» YOUR GOAL: Put each line of the records below into a JSON list of strings, one string per line, leaving out blank lines and the pictures.

» DATA SHOWN:

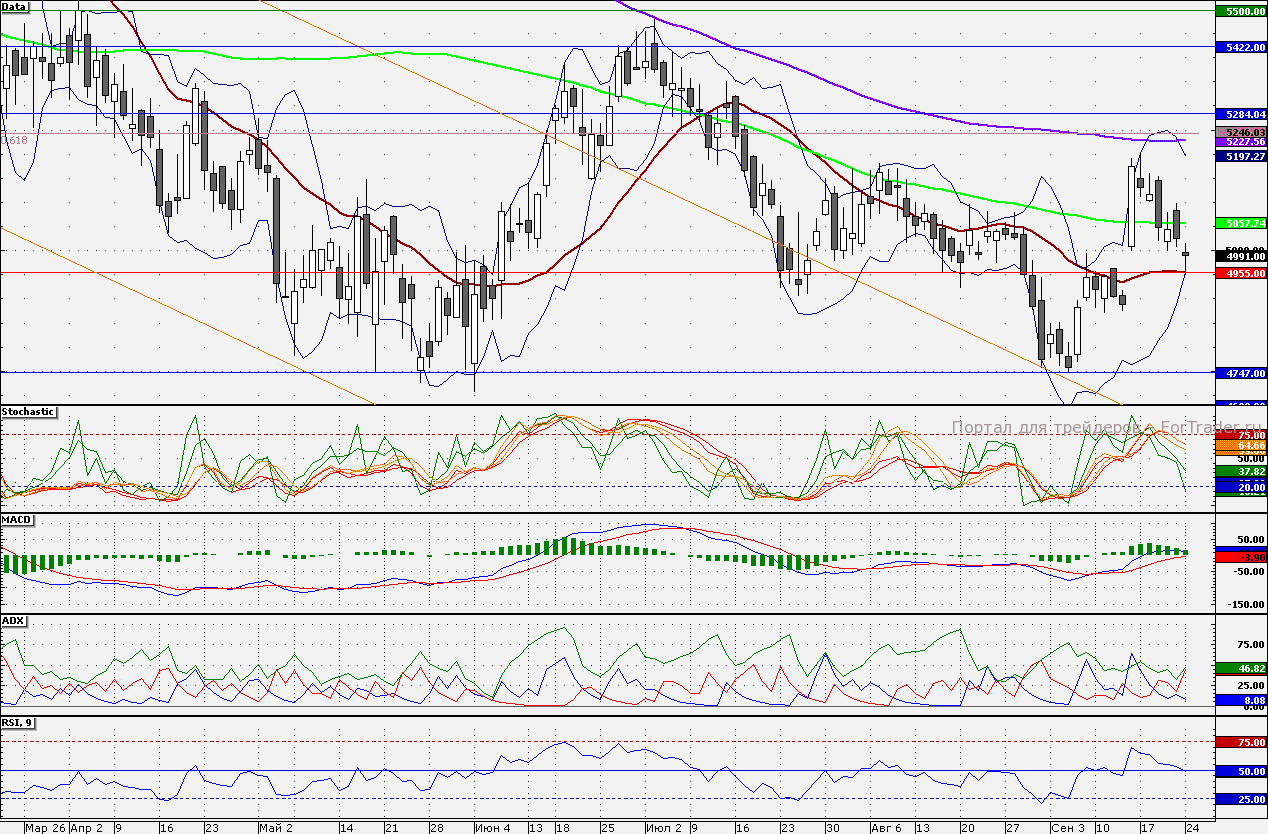Select the blue 4747.00 support level tag
Screen dimensions: 1268x834
(x=1240, y=373)
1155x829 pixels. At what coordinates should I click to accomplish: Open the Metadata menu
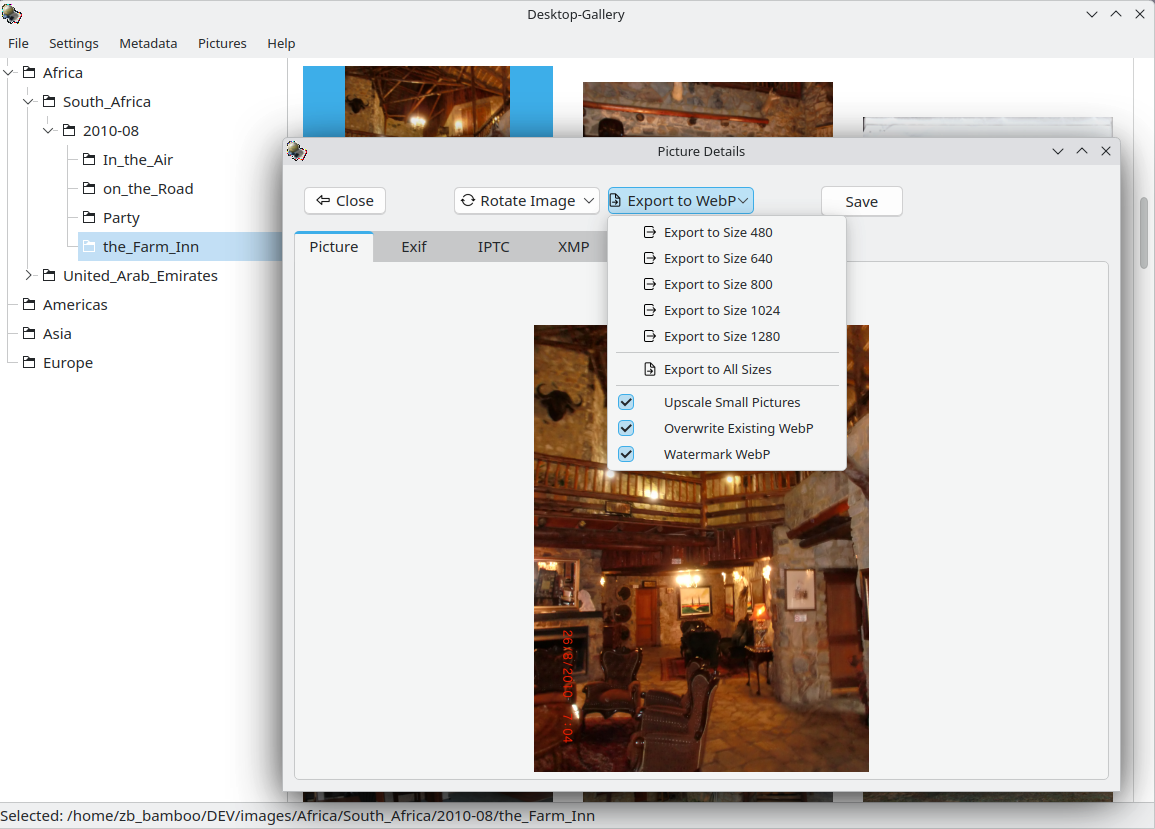pos(148,44)
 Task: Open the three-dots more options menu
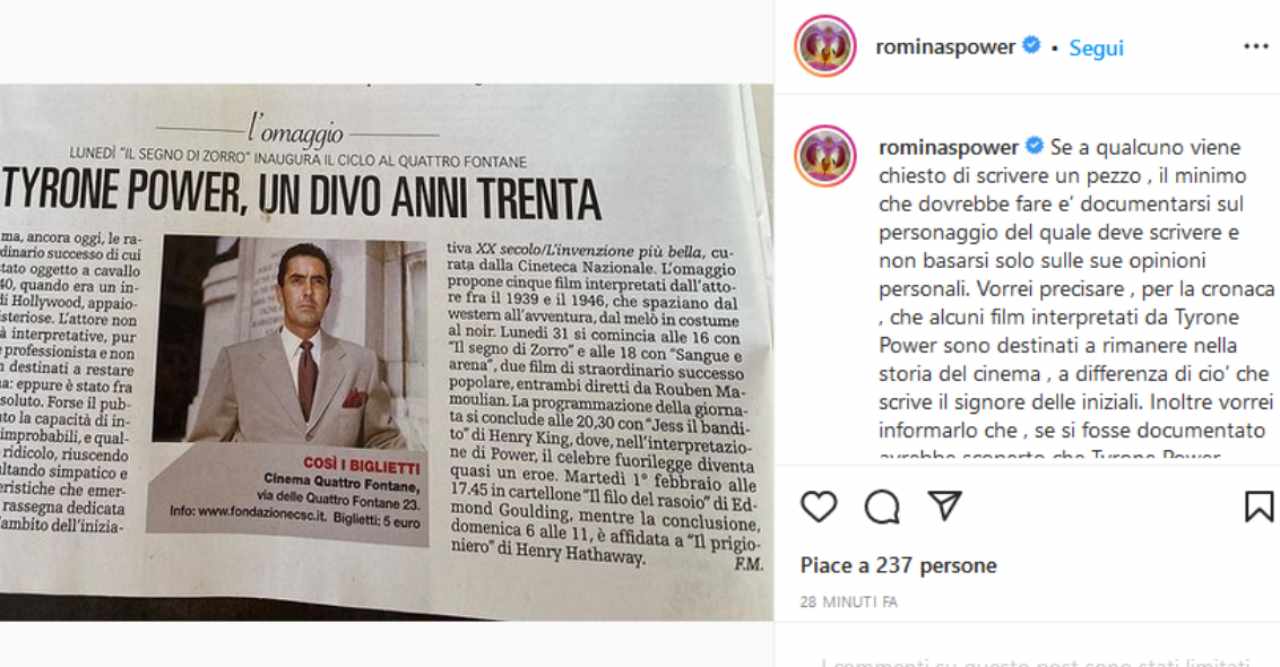coord(1256,47)
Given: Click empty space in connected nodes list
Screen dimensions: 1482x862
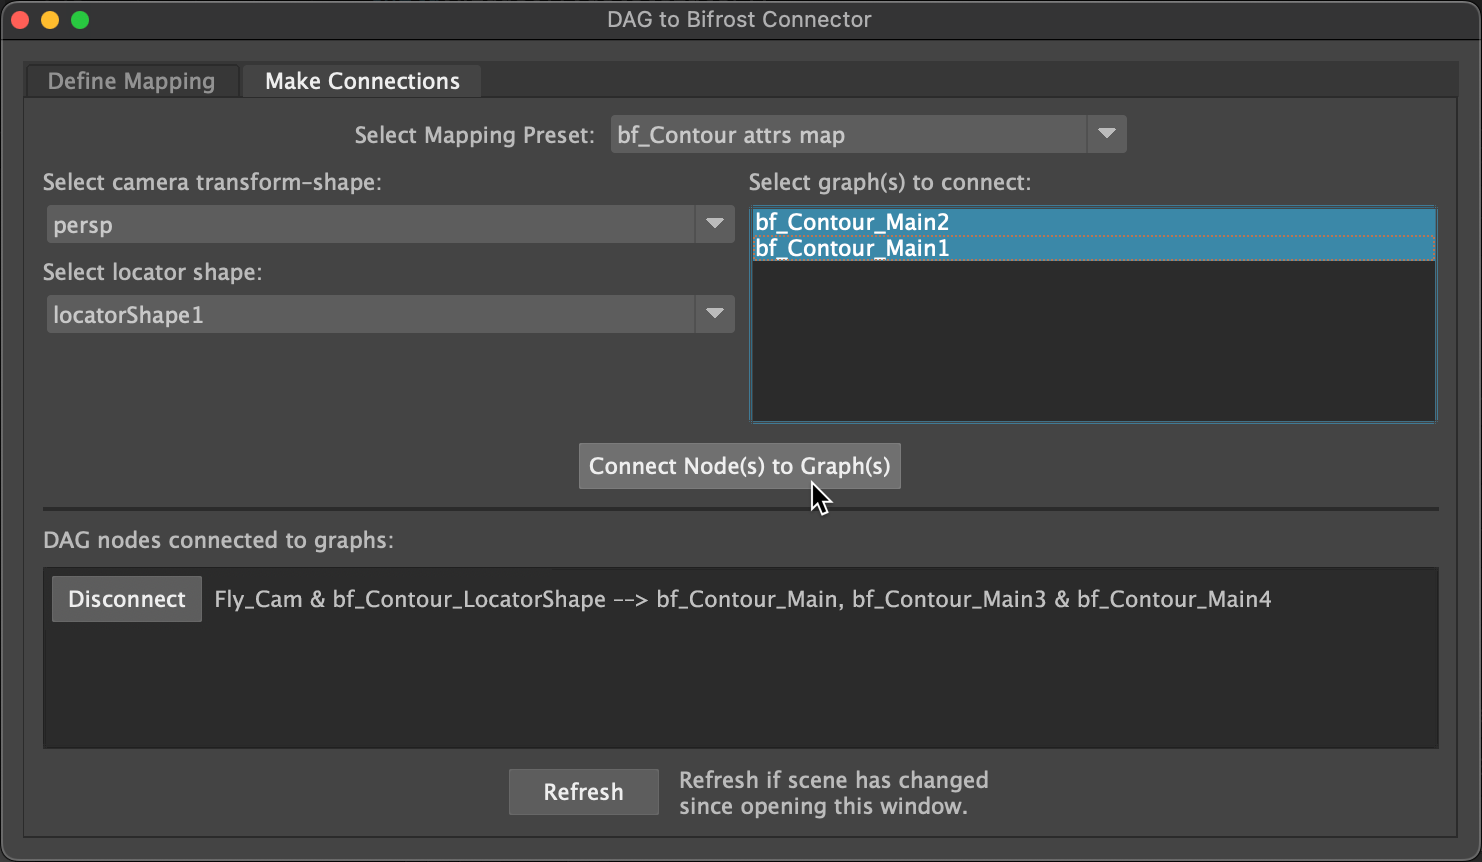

» TASK SOLUTION:
[
  "Select the blue 4747.00 support level tag",
  "Screen dimensions: 1268x834",
  "(x=1240, y=373)",
  "1155x829 pixels. At what coordinates should I click to accomplish: Open the Metadata menu",
  "pos(148,44)",
  " Task: Open the three-dots more options menu",
  "coord(1256,47)",
  "Given: Click empty space in connected nodes list",
  "Screen dimensions: 1482x862"
]